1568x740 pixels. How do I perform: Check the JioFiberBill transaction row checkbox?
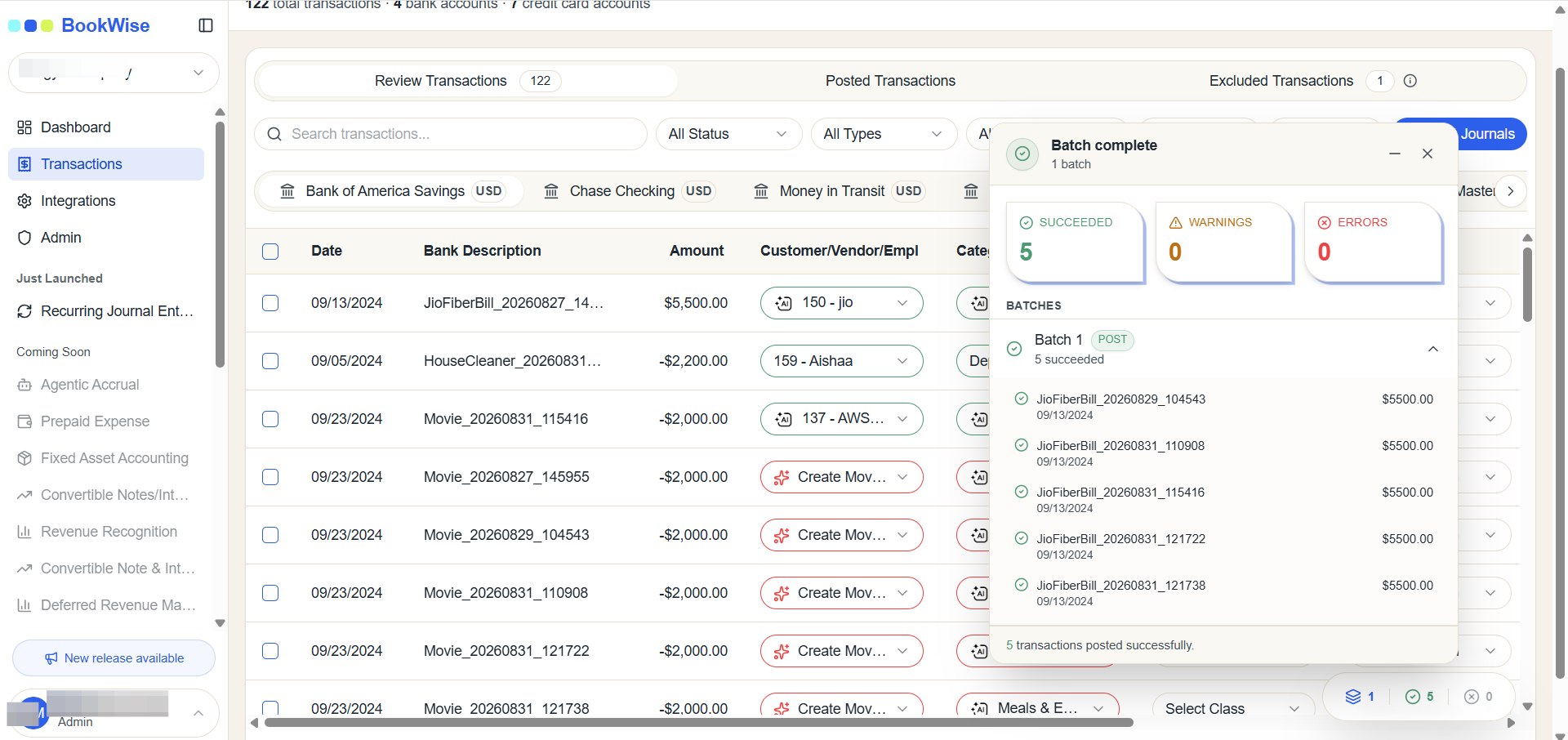tap(270, 303)
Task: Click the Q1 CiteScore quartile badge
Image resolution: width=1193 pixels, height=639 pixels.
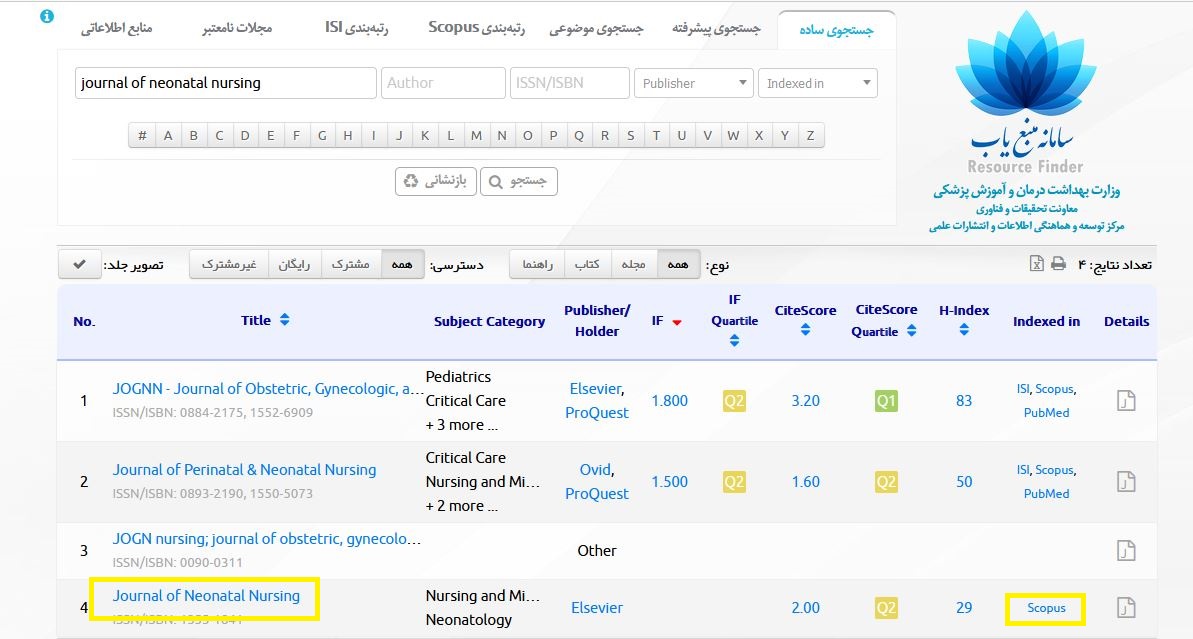Action: point(886,401)
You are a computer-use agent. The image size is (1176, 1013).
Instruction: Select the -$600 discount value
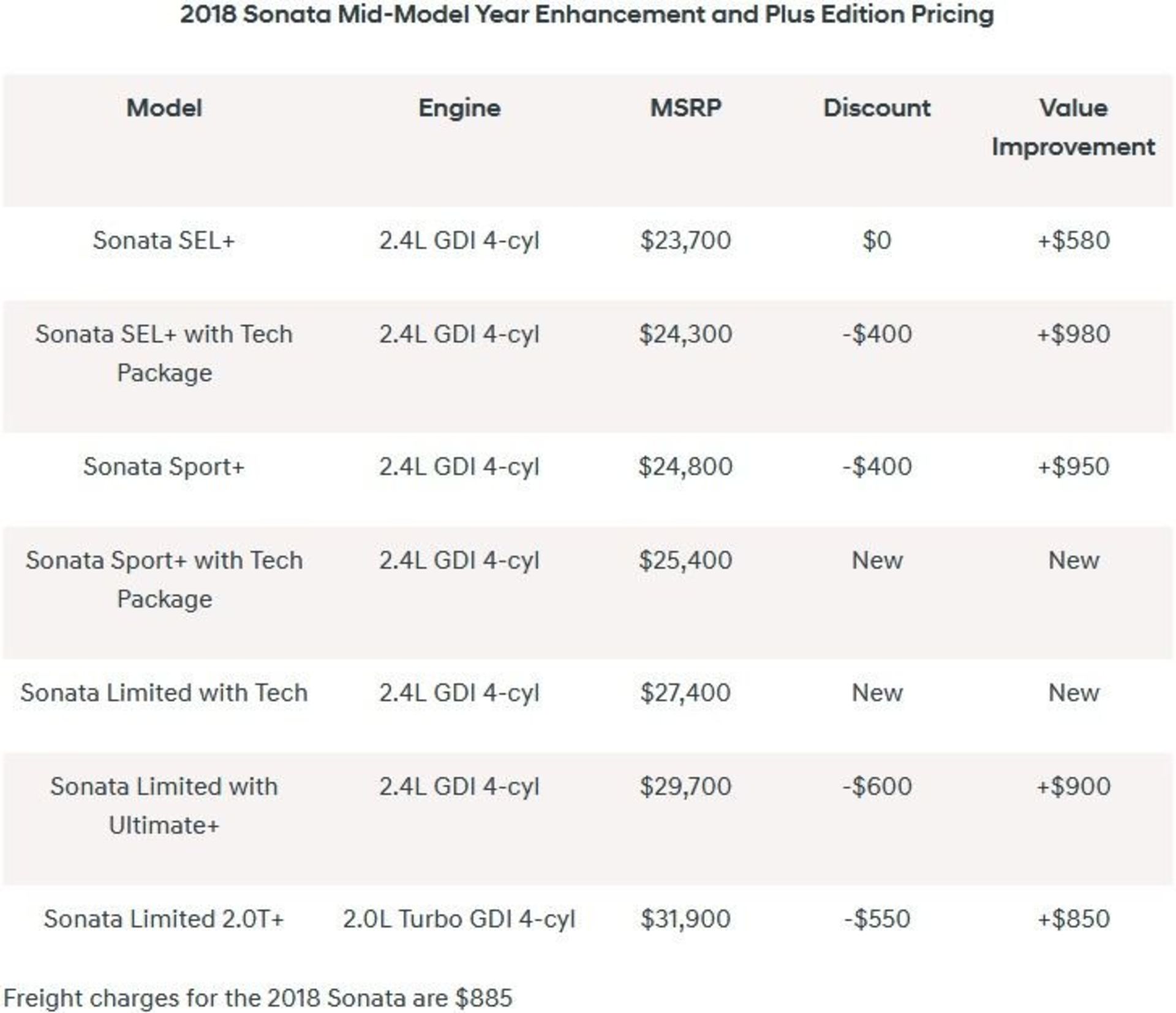876,786
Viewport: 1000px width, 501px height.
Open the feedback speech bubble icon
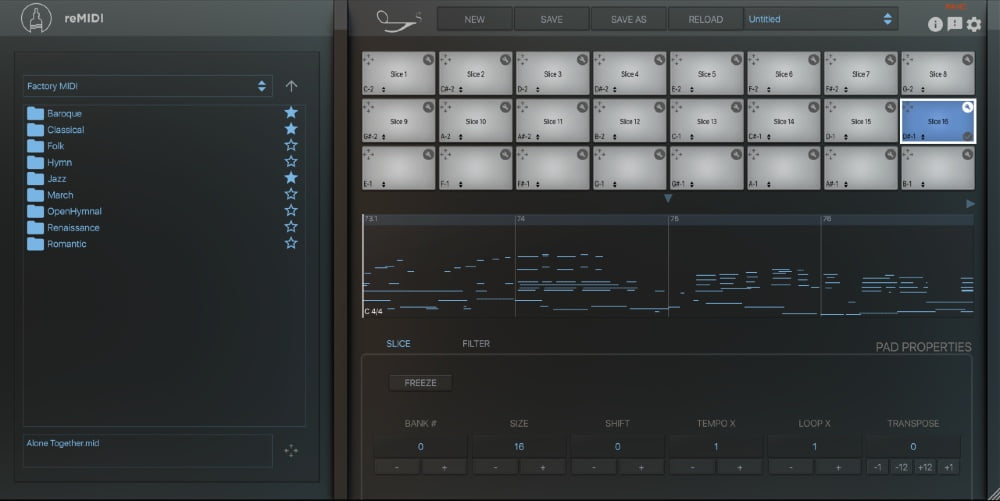[955, 24]
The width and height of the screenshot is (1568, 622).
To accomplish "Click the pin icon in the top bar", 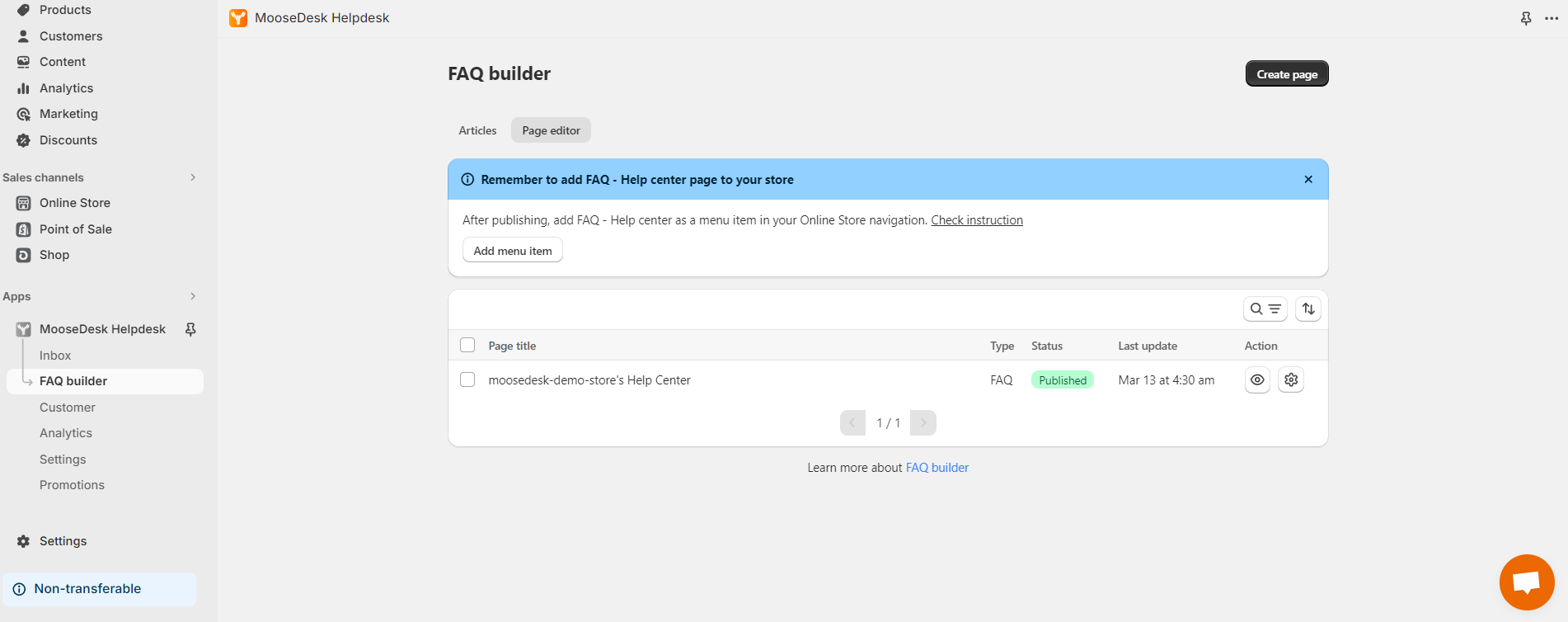I will pyautogui.click(x=1526, y=18).
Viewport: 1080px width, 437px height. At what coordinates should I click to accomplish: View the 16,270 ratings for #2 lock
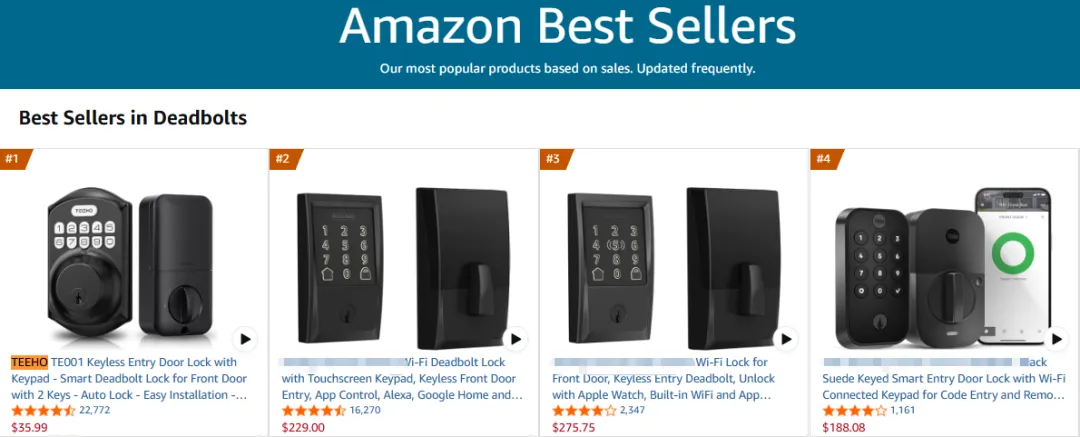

- - - -

» Aim of the exercise:
Check each line of the entries above for the string "Viewport", and return those that contain it.

» Task answer:
Viewport: 1000px width, 501px height.
Viewport: 1080px width, 437px height. At what coordinates should I click to accomplish: View the 16,270 ratings for #2 lock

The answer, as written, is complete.